What I am interested in is, is there any fatal flaw in this general theory? I am sure there are some holes that need to be considered. And I’m sure it could be further developed and worded better.

P.S. Al, I’ve ordered Masters of the Planet and looking forward to reading it.

@Doug K, @Christy

[quote=“DougK, post:20, topic:722”]
assume God made Adam and Eve similar in DNA to existing homo s. sapiens.
[/quote]This is why I urge you to read Tattersall, Morris and even Dawkins “The Ancestor’s Tales”–or at least the portions I have quoted from them. As far as genetic science can tell currently, the Sudden Leap Forward that transformed Brain into Mind (and produced Conscience in ‘Adam &* Eve’ in doing so) took place within the existing Homo sapien genome–no change in DNA! As Tattersall put it (Masters of the Planet p.199) “…the only reason we have for believing such a leap could ever have been made, is that it was made.

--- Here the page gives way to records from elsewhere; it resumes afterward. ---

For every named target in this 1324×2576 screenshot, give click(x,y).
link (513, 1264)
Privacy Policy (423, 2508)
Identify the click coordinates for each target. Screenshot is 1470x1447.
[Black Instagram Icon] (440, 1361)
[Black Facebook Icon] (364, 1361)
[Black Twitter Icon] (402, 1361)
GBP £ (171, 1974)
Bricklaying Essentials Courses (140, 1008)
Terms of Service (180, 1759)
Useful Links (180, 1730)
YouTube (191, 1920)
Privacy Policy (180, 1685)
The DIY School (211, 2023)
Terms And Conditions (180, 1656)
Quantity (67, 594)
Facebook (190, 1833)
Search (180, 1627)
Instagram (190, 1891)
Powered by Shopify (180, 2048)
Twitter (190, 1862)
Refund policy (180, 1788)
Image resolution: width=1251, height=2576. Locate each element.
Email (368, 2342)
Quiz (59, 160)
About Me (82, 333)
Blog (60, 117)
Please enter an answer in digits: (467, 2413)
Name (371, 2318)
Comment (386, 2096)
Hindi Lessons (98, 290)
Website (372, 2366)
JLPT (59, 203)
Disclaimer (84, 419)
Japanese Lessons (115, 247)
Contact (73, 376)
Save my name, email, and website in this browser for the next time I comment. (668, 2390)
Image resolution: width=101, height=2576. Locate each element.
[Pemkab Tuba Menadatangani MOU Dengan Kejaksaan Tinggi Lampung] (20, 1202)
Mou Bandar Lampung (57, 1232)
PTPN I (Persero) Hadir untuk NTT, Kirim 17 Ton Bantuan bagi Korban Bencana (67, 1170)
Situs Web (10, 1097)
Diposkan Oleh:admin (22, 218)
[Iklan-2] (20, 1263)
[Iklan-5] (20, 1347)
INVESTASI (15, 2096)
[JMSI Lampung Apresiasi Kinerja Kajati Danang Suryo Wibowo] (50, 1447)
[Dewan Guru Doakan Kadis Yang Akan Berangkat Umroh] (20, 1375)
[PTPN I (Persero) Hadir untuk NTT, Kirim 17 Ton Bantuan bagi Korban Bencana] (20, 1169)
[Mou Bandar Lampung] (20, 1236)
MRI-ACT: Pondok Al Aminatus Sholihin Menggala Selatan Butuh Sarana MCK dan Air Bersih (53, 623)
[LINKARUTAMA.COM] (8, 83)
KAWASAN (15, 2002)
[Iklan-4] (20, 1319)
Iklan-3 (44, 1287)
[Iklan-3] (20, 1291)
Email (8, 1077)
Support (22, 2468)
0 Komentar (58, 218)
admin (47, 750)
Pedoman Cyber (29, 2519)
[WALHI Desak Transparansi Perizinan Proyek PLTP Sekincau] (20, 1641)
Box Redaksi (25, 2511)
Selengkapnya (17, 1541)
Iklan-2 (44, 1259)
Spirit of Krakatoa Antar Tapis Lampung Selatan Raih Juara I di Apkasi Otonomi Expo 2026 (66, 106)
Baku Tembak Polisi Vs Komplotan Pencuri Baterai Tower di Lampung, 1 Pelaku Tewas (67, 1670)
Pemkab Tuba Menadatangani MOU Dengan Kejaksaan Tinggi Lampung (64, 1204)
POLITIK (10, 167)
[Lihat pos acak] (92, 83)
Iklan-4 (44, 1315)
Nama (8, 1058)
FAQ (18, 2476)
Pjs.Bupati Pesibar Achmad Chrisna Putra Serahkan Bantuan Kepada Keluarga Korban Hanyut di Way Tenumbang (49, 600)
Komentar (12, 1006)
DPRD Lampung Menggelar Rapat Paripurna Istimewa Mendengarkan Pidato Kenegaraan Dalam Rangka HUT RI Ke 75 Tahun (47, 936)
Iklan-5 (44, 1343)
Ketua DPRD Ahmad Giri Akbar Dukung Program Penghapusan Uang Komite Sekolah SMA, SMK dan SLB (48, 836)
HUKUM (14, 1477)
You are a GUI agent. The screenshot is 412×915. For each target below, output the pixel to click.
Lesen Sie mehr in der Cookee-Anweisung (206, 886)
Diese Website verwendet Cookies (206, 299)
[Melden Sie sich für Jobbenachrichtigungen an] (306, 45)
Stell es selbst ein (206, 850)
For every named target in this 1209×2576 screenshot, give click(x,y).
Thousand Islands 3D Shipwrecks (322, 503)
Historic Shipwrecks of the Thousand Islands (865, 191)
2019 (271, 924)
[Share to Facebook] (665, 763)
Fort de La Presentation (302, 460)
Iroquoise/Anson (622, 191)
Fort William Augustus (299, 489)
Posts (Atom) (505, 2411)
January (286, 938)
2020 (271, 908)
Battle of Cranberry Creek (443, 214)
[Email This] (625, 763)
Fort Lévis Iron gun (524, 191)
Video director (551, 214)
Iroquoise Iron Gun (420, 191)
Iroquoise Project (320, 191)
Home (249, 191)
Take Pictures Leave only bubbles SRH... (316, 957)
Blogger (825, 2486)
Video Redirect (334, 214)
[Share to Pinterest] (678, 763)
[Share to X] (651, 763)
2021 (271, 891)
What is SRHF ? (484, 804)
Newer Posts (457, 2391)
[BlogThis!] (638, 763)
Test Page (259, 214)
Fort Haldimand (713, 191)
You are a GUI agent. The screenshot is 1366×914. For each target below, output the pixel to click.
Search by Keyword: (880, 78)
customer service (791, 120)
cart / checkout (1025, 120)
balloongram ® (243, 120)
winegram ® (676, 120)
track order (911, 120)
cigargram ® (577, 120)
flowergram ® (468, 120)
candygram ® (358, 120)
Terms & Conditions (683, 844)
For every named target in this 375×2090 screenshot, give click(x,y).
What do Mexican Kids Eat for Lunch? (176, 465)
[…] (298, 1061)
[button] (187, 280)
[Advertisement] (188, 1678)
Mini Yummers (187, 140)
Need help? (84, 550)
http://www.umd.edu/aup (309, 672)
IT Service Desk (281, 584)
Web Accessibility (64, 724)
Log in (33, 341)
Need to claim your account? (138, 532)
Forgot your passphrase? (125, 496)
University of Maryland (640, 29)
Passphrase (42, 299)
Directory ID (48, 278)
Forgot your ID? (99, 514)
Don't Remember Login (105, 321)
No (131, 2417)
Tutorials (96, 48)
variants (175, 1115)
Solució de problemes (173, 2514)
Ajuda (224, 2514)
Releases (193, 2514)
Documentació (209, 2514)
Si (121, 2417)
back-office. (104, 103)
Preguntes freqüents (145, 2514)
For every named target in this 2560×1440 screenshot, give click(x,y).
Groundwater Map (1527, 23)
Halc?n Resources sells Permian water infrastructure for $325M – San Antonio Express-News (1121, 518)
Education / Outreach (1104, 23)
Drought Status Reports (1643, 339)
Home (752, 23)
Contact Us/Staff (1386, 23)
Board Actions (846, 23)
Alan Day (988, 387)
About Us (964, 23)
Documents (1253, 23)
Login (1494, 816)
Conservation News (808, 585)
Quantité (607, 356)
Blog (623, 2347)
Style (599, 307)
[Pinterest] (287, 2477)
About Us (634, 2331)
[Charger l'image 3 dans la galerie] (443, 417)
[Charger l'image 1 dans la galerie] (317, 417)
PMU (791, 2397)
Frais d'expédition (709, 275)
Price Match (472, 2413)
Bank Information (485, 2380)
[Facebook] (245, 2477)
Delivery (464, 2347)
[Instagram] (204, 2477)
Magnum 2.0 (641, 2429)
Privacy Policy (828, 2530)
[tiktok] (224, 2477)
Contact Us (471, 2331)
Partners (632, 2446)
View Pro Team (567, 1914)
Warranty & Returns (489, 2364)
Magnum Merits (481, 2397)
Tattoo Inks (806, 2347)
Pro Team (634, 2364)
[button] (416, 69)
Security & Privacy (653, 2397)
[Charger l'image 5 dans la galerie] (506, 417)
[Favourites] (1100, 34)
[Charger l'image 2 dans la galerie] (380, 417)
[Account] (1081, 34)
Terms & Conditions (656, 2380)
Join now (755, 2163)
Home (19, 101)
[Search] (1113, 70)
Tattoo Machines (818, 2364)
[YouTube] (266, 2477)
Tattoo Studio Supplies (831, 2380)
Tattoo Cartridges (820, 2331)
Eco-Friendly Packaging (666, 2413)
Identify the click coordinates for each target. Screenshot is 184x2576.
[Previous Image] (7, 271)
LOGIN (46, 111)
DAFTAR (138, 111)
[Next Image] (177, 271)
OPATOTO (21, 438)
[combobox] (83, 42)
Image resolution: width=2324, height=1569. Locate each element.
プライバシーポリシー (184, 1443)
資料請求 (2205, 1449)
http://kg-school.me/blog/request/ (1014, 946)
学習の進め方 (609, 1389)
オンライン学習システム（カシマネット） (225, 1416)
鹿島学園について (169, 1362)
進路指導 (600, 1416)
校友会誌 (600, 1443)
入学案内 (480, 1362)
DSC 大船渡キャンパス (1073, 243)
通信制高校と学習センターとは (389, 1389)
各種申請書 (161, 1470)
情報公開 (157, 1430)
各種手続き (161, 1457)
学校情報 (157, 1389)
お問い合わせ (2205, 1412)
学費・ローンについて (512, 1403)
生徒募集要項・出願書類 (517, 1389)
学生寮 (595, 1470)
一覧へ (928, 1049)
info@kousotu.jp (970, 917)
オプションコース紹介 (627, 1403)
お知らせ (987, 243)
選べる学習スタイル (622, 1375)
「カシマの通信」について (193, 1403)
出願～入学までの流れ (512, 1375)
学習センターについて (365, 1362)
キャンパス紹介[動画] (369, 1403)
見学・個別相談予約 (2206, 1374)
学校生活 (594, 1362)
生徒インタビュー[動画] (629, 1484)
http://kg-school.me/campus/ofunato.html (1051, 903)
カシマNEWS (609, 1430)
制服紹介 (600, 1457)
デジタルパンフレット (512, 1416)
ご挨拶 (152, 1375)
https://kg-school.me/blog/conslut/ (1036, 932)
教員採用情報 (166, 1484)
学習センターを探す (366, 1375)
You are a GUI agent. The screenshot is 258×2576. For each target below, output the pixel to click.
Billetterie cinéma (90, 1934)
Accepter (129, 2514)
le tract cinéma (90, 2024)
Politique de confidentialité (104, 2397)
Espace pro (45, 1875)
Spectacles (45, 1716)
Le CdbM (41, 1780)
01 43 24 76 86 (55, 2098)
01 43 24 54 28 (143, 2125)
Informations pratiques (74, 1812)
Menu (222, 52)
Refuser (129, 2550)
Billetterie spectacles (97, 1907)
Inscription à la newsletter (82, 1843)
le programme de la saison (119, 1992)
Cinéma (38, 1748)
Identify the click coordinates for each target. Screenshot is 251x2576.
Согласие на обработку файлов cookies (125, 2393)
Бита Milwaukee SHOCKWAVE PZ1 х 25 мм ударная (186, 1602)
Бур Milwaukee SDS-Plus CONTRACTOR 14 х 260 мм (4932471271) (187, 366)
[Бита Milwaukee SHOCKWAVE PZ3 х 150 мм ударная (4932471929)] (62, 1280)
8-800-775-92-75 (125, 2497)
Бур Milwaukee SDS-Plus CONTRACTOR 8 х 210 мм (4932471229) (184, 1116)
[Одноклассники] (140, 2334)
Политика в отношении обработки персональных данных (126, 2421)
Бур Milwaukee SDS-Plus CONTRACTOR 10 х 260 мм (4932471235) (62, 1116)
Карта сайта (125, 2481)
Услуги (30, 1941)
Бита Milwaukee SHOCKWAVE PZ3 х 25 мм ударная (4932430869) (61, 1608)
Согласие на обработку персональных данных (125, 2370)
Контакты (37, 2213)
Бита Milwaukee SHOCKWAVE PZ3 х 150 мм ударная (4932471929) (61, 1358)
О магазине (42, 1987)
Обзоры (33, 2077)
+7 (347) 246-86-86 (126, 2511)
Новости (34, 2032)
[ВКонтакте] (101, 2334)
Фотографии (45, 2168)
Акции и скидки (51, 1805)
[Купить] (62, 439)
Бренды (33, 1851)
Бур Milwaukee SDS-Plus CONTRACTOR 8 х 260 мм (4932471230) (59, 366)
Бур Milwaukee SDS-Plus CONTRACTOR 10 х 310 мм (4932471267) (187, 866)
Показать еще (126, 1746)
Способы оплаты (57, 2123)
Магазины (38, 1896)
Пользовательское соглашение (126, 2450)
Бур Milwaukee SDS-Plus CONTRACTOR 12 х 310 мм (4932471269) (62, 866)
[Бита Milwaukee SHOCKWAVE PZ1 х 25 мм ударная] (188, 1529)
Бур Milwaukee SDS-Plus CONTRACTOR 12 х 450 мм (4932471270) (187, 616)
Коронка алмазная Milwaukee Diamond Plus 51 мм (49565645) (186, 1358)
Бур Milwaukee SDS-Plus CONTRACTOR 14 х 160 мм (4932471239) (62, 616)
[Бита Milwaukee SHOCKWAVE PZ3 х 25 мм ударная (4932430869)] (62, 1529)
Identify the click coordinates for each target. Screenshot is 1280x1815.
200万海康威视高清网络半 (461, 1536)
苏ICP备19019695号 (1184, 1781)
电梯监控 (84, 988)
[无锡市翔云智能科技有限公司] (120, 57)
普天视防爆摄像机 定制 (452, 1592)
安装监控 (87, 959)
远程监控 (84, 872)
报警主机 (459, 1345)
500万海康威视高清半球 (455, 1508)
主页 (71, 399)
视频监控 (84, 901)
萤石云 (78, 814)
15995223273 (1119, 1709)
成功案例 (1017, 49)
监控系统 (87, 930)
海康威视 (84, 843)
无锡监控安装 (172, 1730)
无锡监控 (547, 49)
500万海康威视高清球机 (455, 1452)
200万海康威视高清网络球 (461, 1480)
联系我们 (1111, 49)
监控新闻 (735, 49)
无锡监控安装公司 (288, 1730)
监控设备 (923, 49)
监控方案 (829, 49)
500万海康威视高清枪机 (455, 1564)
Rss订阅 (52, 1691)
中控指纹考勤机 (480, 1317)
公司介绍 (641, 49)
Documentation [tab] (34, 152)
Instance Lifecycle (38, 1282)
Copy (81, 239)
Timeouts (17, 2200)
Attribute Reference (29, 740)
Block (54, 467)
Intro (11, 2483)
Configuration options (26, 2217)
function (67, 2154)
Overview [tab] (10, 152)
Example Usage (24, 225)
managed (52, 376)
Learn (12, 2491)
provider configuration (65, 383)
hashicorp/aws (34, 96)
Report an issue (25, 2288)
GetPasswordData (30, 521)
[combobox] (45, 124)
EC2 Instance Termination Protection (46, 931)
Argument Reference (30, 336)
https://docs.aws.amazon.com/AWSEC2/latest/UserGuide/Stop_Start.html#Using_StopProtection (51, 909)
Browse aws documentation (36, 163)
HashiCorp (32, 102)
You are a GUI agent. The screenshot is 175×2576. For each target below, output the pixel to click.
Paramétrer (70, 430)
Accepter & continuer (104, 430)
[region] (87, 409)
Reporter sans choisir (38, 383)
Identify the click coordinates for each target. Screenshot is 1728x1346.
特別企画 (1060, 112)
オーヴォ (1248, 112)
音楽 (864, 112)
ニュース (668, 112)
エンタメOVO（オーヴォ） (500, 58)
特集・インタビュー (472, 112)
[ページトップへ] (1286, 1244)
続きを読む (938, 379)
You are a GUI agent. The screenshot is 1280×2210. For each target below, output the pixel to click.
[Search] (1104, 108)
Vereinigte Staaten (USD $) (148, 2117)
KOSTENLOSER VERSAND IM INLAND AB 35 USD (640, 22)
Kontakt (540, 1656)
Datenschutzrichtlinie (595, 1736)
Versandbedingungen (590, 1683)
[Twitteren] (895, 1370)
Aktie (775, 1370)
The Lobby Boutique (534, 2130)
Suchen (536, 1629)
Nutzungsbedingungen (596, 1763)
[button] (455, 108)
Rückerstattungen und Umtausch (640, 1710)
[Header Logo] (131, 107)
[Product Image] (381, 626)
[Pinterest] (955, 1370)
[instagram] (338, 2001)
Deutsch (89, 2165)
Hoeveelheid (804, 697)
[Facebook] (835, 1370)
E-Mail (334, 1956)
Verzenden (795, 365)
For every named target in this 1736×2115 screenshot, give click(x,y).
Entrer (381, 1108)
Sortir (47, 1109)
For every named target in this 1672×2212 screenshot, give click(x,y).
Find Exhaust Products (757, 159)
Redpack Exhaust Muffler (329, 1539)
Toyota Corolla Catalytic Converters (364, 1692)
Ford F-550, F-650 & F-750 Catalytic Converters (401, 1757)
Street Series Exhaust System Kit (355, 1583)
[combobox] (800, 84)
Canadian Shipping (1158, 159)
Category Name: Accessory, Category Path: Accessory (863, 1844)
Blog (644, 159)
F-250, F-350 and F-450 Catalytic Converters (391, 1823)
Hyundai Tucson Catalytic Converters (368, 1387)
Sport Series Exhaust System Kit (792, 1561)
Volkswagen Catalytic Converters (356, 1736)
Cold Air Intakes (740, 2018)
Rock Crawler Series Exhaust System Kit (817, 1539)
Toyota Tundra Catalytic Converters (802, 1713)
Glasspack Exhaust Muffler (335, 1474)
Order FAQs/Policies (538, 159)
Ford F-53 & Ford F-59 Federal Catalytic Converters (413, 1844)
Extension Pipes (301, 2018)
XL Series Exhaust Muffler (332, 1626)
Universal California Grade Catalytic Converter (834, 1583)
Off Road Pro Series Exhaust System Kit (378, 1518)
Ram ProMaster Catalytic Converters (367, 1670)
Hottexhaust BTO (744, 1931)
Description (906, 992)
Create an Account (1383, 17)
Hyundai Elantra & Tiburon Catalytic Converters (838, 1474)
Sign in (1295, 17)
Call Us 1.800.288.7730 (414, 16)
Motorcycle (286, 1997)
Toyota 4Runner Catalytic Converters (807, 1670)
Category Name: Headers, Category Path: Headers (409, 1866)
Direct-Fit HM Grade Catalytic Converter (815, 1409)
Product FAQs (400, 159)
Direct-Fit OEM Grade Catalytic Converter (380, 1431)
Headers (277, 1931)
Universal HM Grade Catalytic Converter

And it seems to have been made well after the acquisition by our species of its distinctive modern biological form.” (emphasis his). While Dawkins insists that evolution in all animal life proceeds in tiny steps with no direction, in Ancestors Tale he subscribes to the Sudden Leap Forward scenario, ascribing it to some sort of ‘brain programming’.

I was not raised in a ‘sola scriptura’ environment, but I would hope that many (or most) evangelical Christians would find this evidence compatible with an enlightened reading of Scripture. What marks us as Human is our behavior not our genes.
Al Leo

It is a covenental theme that is repeated across the narrative of Scripture. God chooses representatives who rule on his behalf by promoting his justice and shalom.

It’s not really a “fatal flaw,” but the cultural transmission of the history of a prehistoric Adam and Eve across so many generations and cultures and languages to get to the date Genesis was written down is highly, highly improbable. You could say God revealed the story supernaturally to the composers of the oral tradition that eventually became Genesis. But then you’d have to explain why it should be taken as history and not as true myth or allegory.